李佳霖
当前,新一轮科技革命和产业变革席卷全球,大数据、云计算、物联网、人工智能等新技术不断涌现,数字经济正深刻改变着人类的生产生活方式,成为推动经济发展的新动能。
有研究显示,我国的数据总量正以年均50%以上的速度持续增长;预计到2020年,在全球的占比将达到21%。在我国,数据分析等技术已在网络社交、电商、广告、搜索等业务领域得到广泛应用;电信、金融、工业、医疗、交通等行业基于大数据推出了风险防控、信用评价等新型业务和个性化定制等应用示范;政府部门也基于大数据建立了联合激励与惩戒机制,有效地促进了“放管服”改革和社会信用体系建设。
在发展迅猛的同时,我国大数据产业也存在资源开放共享程度低、安全性有待加强等问题。截至目前,我国投建了大量数据中心,但很多因为缺乏运营经验处于闲置状态,同时很多城市却仍在花费巨资投建新的数据中心,重复建设现象凸显。

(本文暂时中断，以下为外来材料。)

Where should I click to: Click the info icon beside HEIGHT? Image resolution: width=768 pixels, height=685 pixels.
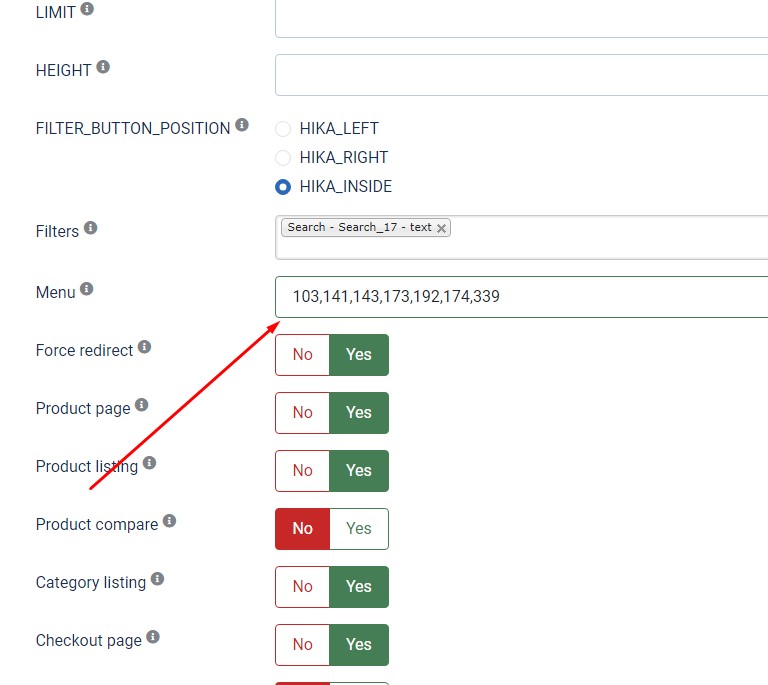click(103, 68)
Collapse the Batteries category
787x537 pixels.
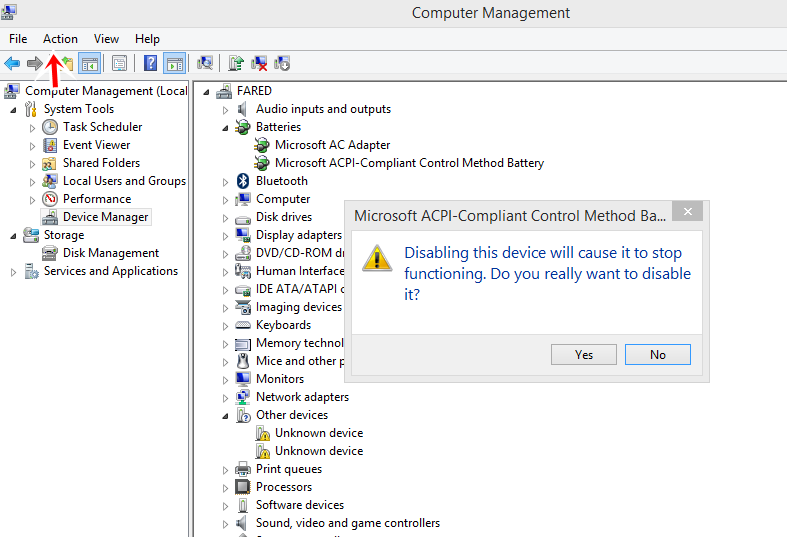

在这样的大背景下,我国大数据产业要想有更好更快的发展,一方面必须努力提供良好的法律环境,另一方面则要增强政府及企业开放、共享基础设施与数据资源的意识,摒弃“地方保护主义”和“自我保护主义”。为此,相关部门应推进公共数据开放和基础数据资源跨部门、跨区域共享,优先推动信用、交通、医疗、卫生、就业等领域数据向社会开放。同时,强化数据资源在采集、存储、应用和开放等环节的安全保护,推动电信和互联网数据管理细则出台。
制造业是实体经济的主体、大数据的核心应用领域,深化大数据创新应用对中国制造转型升级具有重要意义。因此,应继续深入推进两化融合,研究制定工业大数据发展路线图,支持开发一批工业大数据分析技术和产品,建设一批工业大数据平台,组织开展行业应用试点示范。同时,发展新兴产业大数据,大力培育互联网金融、基因分析、精准医疗等新业务,提升大数据资源的采集获取和分析利用能力;发展政府和民生领域大数据,在市政管理、减灾救灾、社会救助、养老服务、社区服务等领域全面推广大数据应用,提升政府决策能力、打造民生服务体系。
在推进我国工业大数据应用的过程中,尤其应抓好工业大数据标准化工作,健全安全体制机制,完善外部环境。同时,应将工业大数据安全纳入信息安全范畴,完善相关法律法规,建立国内工业大数据应用安全风险评估模型,建立应对数据泄露等安全风险的相关预案。当然,也要不断引导企业需求,帮助企业形成对数据客观、科学的认识;推进企业间和企业内部信息交互、共享和集成,充分发挥数据融合的应用价值。